In their third research update on Tower, the analysts note that its stock has lost half its value since the September 11 terror attacks. It has become undervalued, together with the rest of the sector's companies, they write.

The attacks and downturn aside, Tower specifically was hurt by the Israeli government freezing a $6 million grant for its first foundry, Fab 1. Extensive press coverage of the frozen grant created negative sentiment for the company. But the freeze does not affect the $250 million the government has pledged to Fab 2, the foundry under construction in Migdal Ha'emek, the analysts point out.

As for Fab 1, it's 15 years old ¿ a long run for any foundry, which typically have life-times of 10 to 12 years. More relevantly, Fab 1 is bleeding.
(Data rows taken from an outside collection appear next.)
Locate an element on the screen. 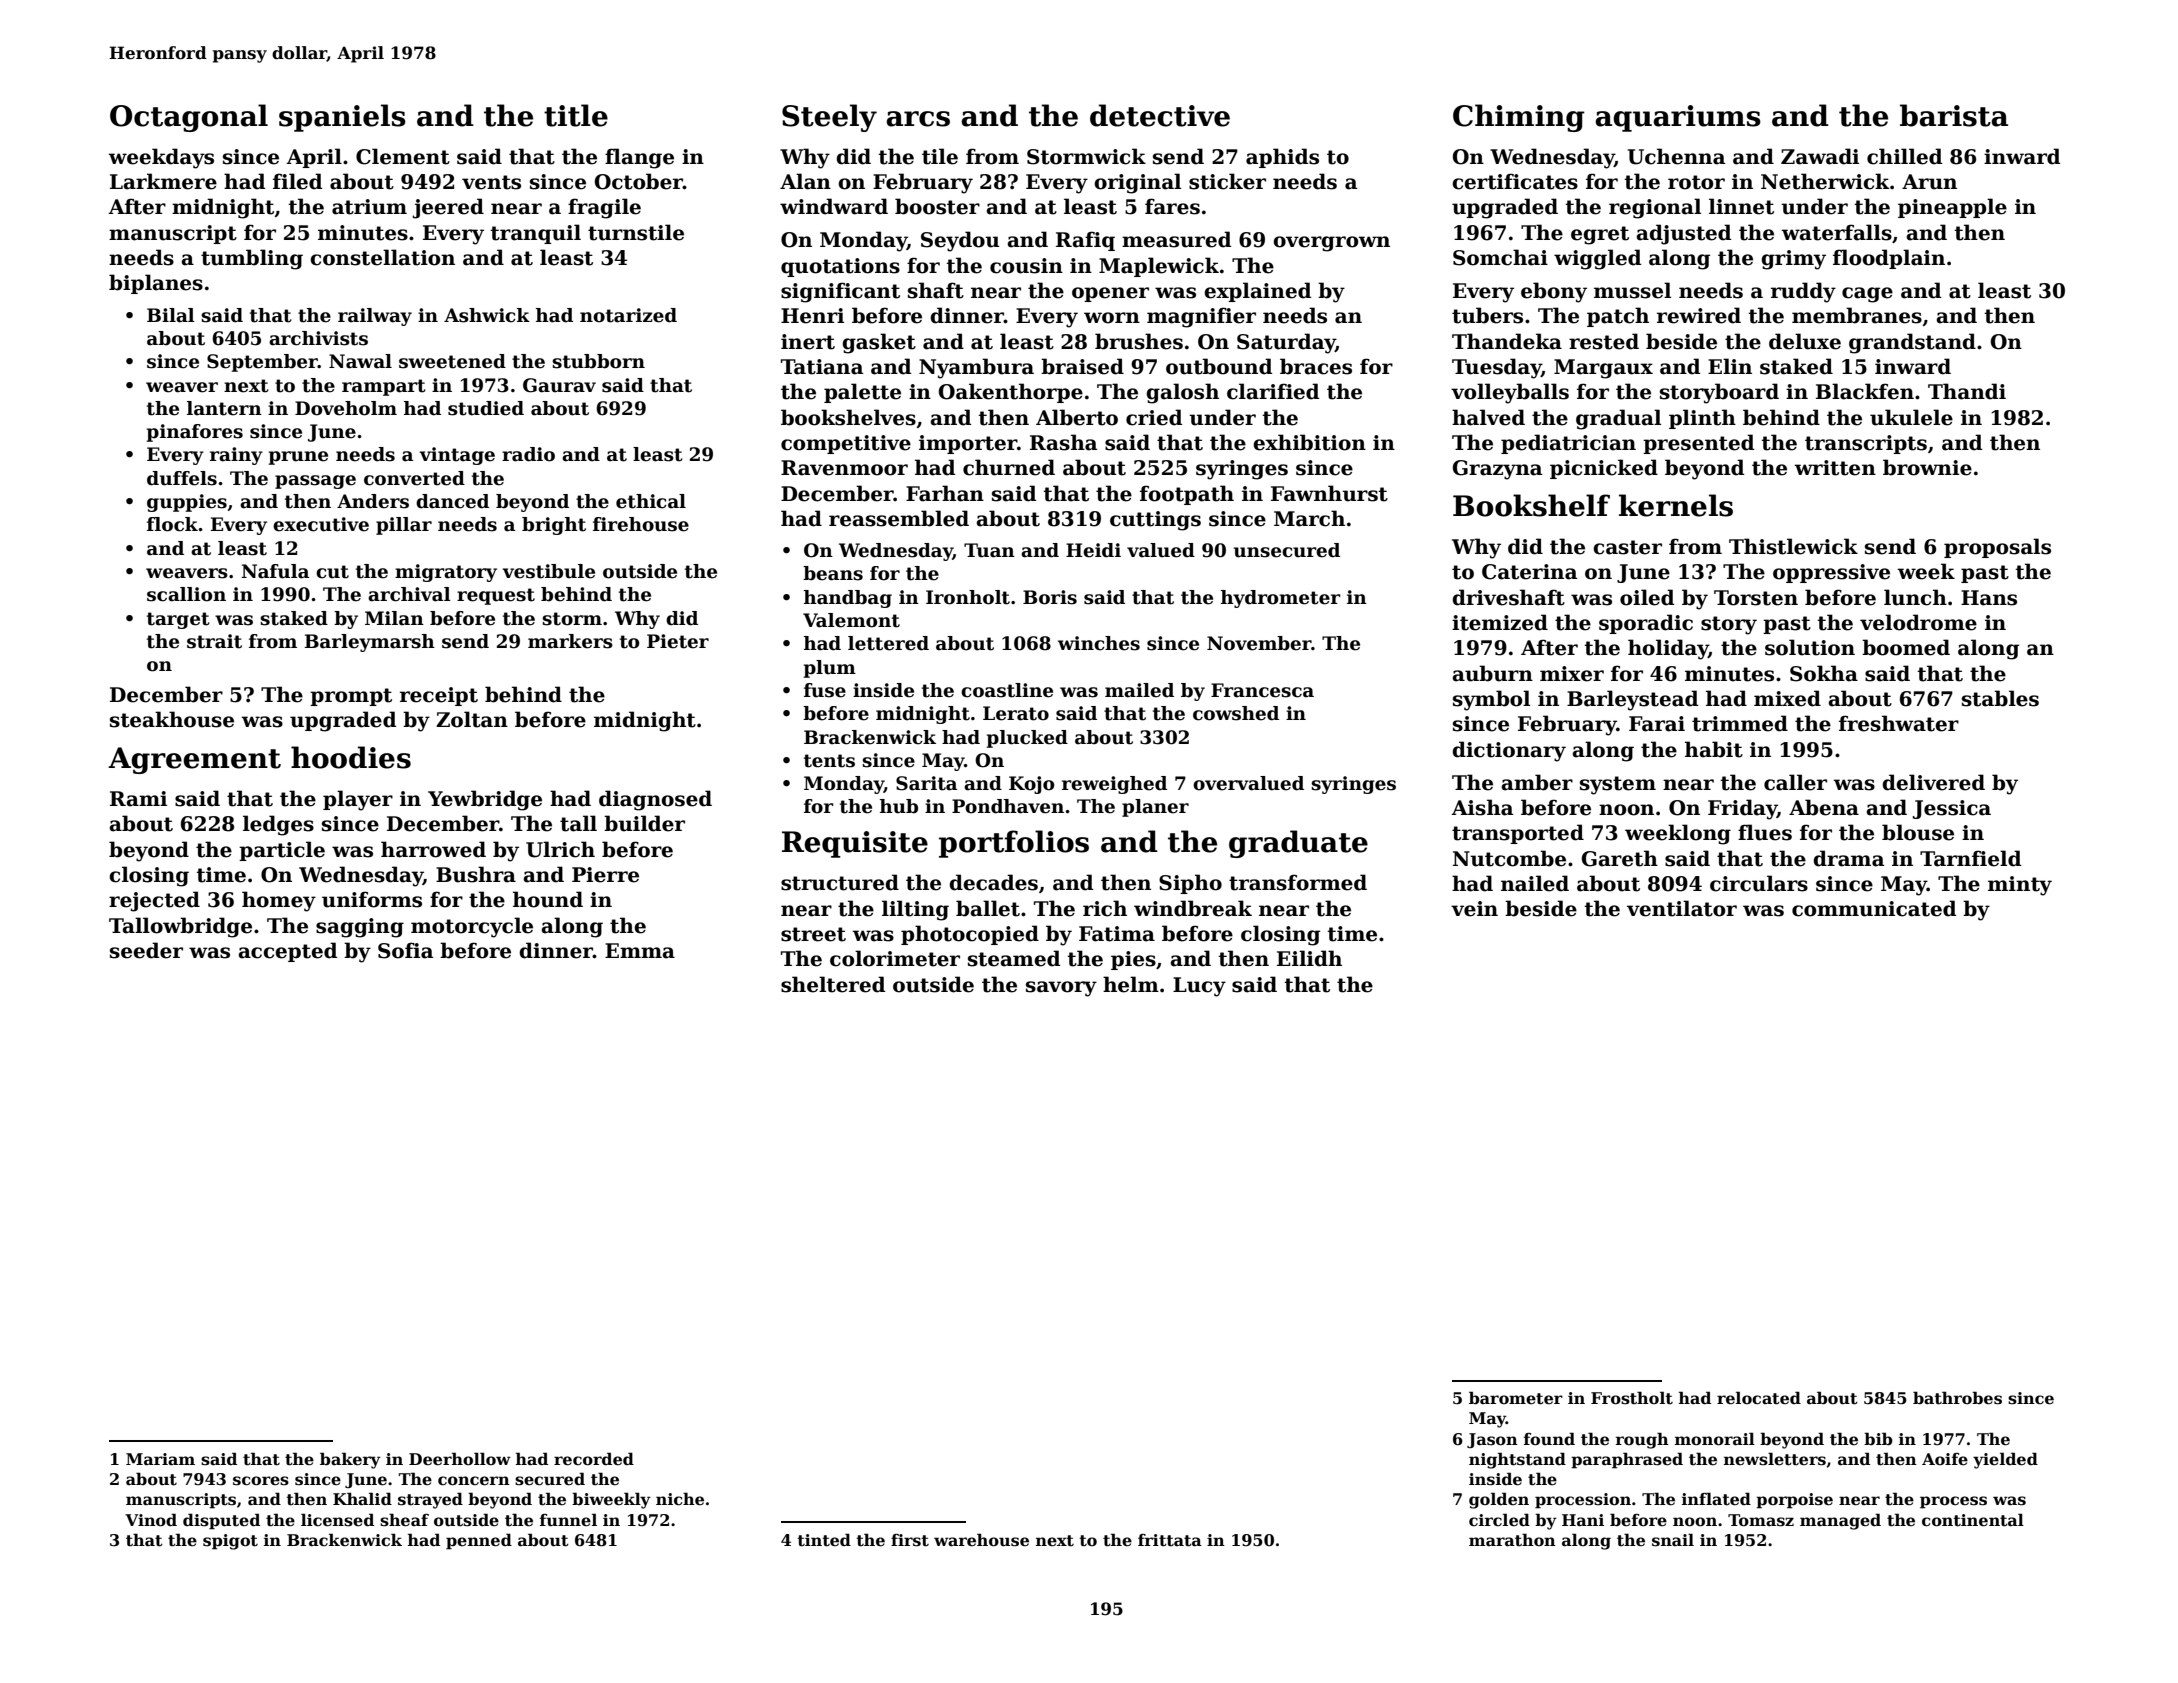  executive is located at coordinates (321, 524).
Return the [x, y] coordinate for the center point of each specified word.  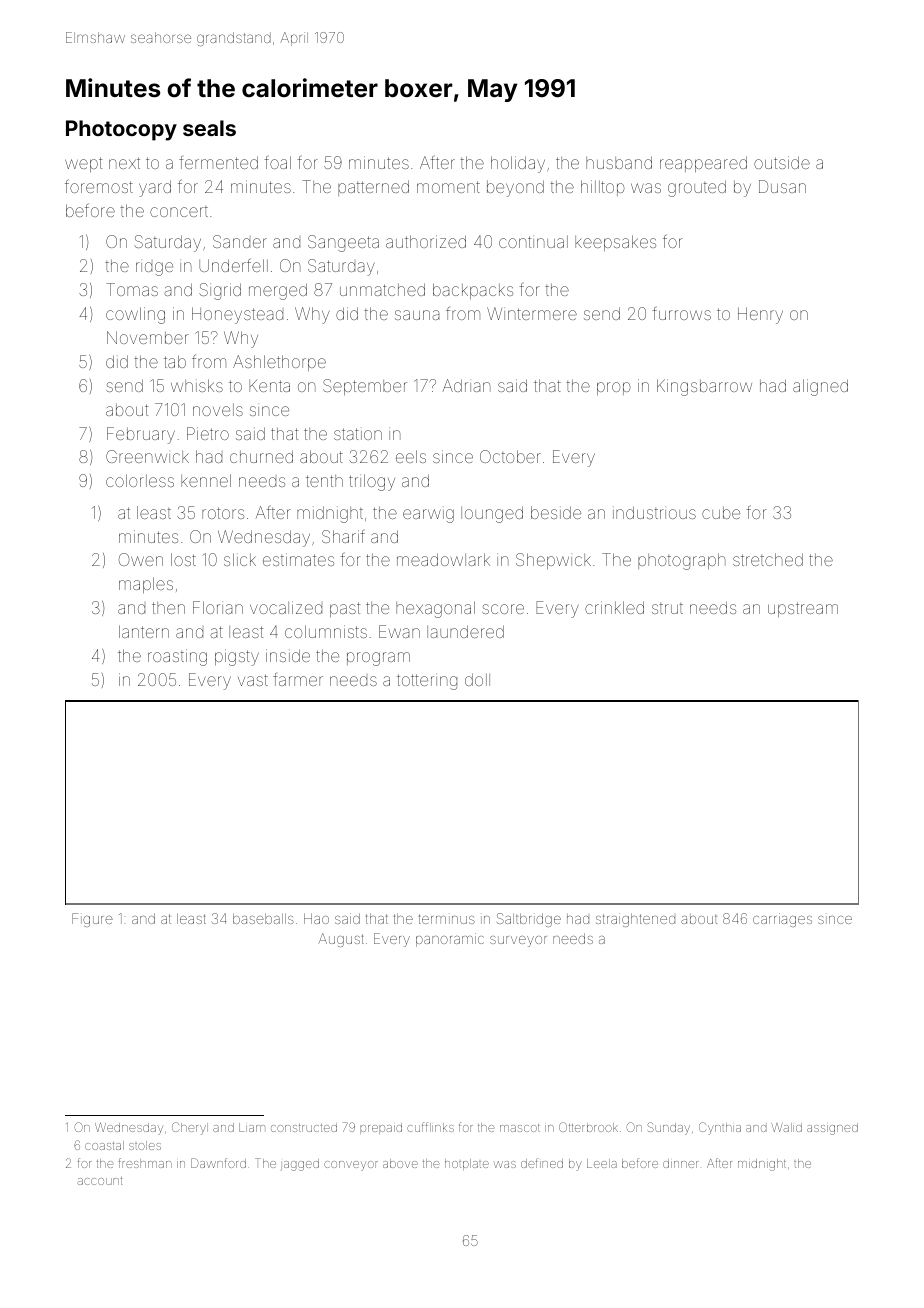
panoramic [450, 940]
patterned [373, 188]
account [100, 1181]
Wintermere [532, 313]
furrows [681, 313]
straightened [635, 920]
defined [542, 1163]
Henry [760, 315]
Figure [92, 920]
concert [179, 211]
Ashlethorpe [279, 363]
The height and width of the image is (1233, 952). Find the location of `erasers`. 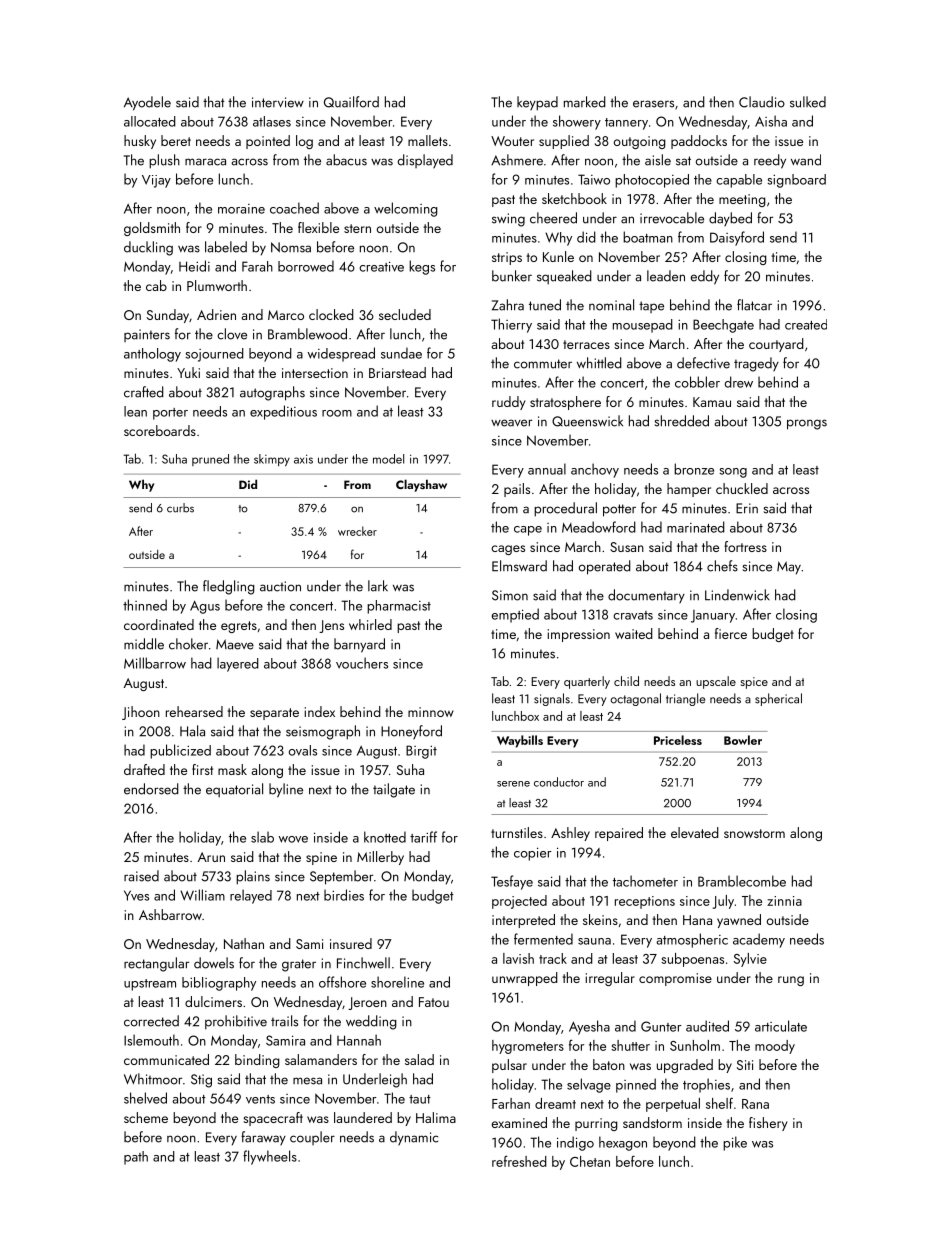

erasers is located at coordinates (653, 104).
In the third quarter the facility, which is producing at a third of its capacity, was $2.5 million cash-flow negative.

While the Fab 1 could be kept up and running for another three to four years, Spalter told TheMarker.com, Tower has little incentive to keep it on life support unless the industry revives. Tower has invested $210 million in the foundry since 1995. It recently invested another $20 million in new production technologies. But if Fab 1 continues to lose money through another business cycle, the analysts predict, Tower will shut it down.

Another weak point is Tower's third-quarter results, which attest to crisis. Third-quarter sales dropped 21% from the previous quarter, and the company expects a further dip in the fourth quarter. But leading companies such as Taiwan's TSMC and UMC assess that the worst is behind the sector and expect improved results in the fourth quarter.

Fab 2, under construction, is Tower's great hope for the future. It is also a source of risk.

To date Fab 2 investors have shown a high level of commitment. All met the last milestone, Spalter notes.

The problem is that building the foundry will cost somewhere around $1.4 billion, while to date Tower has secured commitments for $1.1 billion. Not all the money in yet, and Tower needs to keep its backers from turning squeamish, specifically Macronics, QuickLogic, Alliance Semiconductor (Nasdaq:ALSC) and SanDisk (Nasdaq:SNDK). In any case Tower needs to raise another $300 million. Prices are down in the industry. If the investment agreements had been drawn up today, Fab 2 would valued at much less.

In a worst-case scenario some of Tower's backers might find they can't or won't fulfill their investment commitments, but that would be an extreme situation. Tower Co-CEO Yoav Nissan-Cohen also frets that the government foot-dragging on its commitments to Fab 1 will frighten jittery foreign investors in Fab 2, even though the two are unrelated.

"We don't expect the herd to flee," Spalter told TheMarker.com. "To date Tower has managed to raise money very well. We believe it will continue to do so in the future. But, there are risks."

Investors defaulting wouldn't spell doom for Fab 2, it would just mean that Tower needs to raise more money than it expects to at this point.

At its current share price, that would be a problem, unless the industry picks up. Its only tool to raise more money is its shrunken share price. Investors could find themselves diluted.

"Tower itself is an interesting case at the micro level. It's investing $1.5 billion in its new foundry while its market value has shrunk to $100 million. A mouse birthing an elephant," Spalter commented.